[start Task data]

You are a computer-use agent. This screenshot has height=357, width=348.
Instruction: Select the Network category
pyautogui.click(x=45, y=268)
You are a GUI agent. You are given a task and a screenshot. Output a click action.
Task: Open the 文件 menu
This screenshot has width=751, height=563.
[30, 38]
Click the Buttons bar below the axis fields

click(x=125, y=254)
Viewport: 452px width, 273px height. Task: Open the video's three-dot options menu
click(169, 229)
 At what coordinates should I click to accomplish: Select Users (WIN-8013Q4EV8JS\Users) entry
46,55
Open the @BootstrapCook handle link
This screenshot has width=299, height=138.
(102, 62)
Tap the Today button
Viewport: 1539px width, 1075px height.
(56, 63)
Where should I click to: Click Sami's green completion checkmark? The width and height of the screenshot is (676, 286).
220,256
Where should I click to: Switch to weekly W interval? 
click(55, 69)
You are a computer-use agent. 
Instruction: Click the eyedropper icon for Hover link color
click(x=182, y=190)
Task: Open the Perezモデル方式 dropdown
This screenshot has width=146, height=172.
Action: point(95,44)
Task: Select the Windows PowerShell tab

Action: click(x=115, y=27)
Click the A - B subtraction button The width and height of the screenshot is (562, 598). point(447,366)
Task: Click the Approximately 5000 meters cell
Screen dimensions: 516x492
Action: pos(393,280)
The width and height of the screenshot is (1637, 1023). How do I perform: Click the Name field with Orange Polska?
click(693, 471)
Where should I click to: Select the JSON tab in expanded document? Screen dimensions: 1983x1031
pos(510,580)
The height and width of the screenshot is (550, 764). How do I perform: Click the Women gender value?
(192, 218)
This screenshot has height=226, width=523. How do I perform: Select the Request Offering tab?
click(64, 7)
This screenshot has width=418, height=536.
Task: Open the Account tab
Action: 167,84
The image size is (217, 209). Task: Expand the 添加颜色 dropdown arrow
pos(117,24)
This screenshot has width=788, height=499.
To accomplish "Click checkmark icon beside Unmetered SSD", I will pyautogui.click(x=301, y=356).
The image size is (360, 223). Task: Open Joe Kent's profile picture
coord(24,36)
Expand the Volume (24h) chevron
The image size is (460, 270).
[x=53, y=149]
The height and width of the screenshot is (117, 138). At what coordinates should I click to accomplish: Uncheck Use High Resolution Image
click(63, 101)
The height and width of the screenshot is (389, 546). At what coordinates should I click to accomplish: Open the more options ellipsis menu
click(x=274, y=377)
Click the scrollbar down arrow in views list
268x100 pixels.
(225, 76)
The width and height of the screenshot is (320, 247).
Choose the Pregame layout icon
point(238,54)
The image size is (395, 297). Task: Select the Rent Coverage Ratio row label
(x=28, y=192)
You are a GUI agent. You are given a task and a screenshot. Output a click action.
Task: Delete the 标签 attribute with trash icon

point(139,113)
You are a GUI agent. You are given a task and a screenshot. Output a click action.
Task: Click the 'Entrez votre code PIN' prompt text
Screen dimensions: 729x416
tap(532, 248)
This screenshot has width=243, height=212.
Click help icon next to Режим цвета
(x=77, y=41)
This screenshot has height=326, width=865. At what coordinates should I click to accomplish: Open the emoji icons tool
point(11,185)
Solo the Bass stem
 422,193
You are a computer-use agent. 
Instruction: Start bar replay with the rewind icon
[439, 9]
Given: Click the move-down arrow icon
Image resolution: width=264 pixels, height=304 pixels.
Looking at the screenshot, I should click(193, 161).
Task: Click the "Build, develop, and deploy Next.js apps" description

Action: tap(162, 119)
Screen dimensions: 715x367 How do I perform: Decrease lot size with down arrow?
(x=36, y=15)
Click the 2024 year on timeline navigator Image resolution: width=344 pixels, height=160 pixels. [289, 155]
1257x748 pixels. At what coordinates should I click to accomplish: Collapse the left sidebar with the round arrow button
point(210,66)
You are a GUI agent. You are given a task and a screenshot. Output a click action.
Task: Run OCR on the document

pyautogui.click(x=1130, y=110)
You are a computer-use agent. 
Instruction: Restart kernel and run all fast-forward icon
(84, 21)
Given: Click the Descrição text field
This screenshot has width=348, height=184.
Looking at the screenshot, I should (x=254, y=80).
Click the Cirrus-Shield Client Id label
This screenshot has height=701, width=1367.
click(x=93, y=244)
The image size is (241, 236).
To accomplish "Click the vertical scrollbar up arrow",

[end Task data]

### Your goal
Extract the lines of the items, starting at the first line and ending at the line that contains "pyautogui.click(x=45, y=268)", and repeat them exactly.

### Correct answer
You are a computer-use agent. This screenshot has height=357, width=348.
Instruction: Select the Network category
pyautogui.click(x=45, y=268)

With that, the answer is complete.